> _Exercise prompt_
What is needed is a word-for-word transcription of every record below.

[Excerpts from a dataset]
---

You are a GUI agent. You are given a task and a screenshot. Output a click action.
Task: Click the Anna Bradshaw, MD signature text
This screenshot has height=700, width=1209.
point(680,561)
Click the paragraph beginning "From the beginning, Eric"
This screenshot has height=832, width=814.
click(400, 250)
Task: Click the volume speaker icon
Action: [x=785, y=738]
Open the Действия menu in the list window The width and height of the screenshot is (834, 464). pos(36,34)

---

> _Written reply_
You are a GUI agent. You are given a task and a screenshot. Output a click action.
Task: Click the Anna Bradshaw, MD signature text
This screenshot has height=700, width=1209.
point(680,561)
Click the paragraph beginning "From the beginning, Eric"
This screenshot has height=832, width=814.
click(400, 250)
Task: Click the volume speaker icon
Action: [x=785, y=738]
Open the Действия menu in the list window The width and height of the screenshot is (834, 464). pos(36,34)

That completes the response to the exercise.